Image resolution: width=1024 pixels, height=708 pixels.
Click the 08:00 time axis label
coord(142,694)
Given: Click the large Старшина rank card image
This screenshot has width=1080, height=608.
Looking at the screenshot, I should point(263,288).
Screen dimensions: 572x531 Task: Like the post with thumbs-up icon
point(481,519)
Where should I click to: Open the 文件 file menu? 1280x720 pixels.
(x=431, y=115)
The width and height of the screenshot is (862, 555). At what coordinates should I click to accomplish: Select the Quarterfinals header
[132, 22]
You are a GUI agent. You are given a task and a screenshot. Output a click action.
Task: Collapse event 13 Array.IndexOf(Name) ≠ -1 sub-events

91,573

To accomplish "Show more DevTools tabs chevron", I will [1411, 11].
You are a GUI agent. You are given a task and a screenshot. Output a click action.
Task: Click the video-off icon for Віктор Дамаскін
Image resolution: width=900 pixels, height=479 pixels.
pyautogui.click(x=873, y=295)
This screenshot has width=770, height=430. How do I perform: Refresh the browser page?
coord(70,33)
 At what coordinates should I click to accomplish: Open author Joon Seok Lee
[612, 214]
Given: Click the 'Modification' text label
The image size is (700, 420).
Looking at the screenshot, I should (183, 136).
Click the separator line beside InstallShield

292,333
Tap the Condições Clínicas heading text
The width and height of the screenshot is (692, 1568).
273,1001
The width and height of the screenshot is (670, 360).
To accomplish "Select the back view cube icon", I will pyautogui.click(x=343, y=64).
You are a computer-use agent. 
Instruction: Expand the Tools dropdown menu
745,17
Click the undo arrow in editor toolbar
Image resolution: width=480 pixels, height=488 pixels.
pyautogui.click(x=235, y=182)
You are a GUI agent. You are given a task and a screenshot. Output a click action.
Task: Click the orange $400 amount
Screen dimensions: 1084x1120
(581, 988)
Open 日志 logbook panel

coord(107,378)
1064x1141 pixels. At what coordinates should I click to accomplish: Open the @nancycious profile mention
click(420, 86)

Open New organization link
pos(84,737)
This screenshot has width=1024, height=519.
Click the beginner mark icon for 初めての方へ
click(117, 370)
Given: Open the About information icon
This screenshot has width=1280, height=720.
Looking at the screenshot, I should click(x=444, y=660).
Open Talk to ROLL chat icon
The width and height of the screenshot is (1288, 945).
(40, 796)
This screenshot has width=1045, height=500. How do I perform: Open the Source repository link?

________________________________________

• **WHAT TO DO**
An exact retyping of every line in the records is needed.

• **YOUR RESPONSE**
Image resolution: width=1024 pixels, height=708 pixels.
Click the 08:00 time axis label
coord(142,694)
Given: Click the large Старшина rank card image
This screenshot has width=1080, height=608.
Looking at the screenshot, I should point(263,288).
Screen dimensions: 572x531 Task: Like the post with thumbs-up icon
point(481,519)
Where should I click to: Open the 文件 file menu? 1280x720 pixels.
(x=431, y=115)
The width and height of the screenshot is (862, 555). At what coordinates should I click to accomplish: Select the Quarterfinals header
[132, 22]
You are a GUI agent. You are given a task and a screenshot. Output a click action.
Task: Collapse event 13 Array.IndexOf(Name) ≠ -1 sub-events

91,573

To accomplish "Show more DevTools tabs chevron", I will [1411, 11].
You are a GUI agent. You are given a task and a screenshot. Output a click action.
Task: Click the video-off icon for Віктор Дамаскін
Image resolution: width=900 pixels, height=479 pixels.
pyautogui.click(x=873, y=295)
This screenshot has width=770, height=430. How do I perform: Refresh the browser page?
coord(70,33)
 At what coordinates should I click to accomplish: Open author Joon Seok Lee
[612, 214]
Given: Click the 'Modification' text label
The image size is (700, 420).
Looking at the screenshot, I should (183, 136).
Click the separator line beside InstallShield

292,333
Tap the Condições Clínicas heading text
The width and height of the screenshot is (692, 1568).
273,1001
The width and height of the screenshot is (670, 360).
To accomplish "Select the back view cube icon", I will pyautogui.click(x=343, y=64).
You are a computer-use agent. 
Instruction: Expand the Tools dropdown menu
745,17
Click the undo arrow in editor toolbar
Image resolution: width=480 pixels, height=488 pixels.
pyautogui.click(x=235, y=182)
You are a GUI agent. You are given a task and a screenshot. Output a click action.
Task: Click the orange $400 amount
Screen dimensions: 1084x1120
(581, 988)
Open 日志 logbook panel

coord(107,378)
1064x1141 pixels. At what coordinates should I click to accomplish: Open the @nancycious profile mention
click(420, 86)

Open New organization link
pos(84,737)
This screenshot has width=1024, height=519.
Click the beginner mark icon for 初めての方へ
click(117, 370)
Given: Open the About information icon
This screenshot has width=1280, height=720.
Looking at the screenshot, I should click(x=444, y=660).
Open Talk to ROLL chat icon
The width and height of the screenshot is (1288, 945).
(40, 796)
This screenshot has width=1045, height=500. How do I perform: Open the Source repository link?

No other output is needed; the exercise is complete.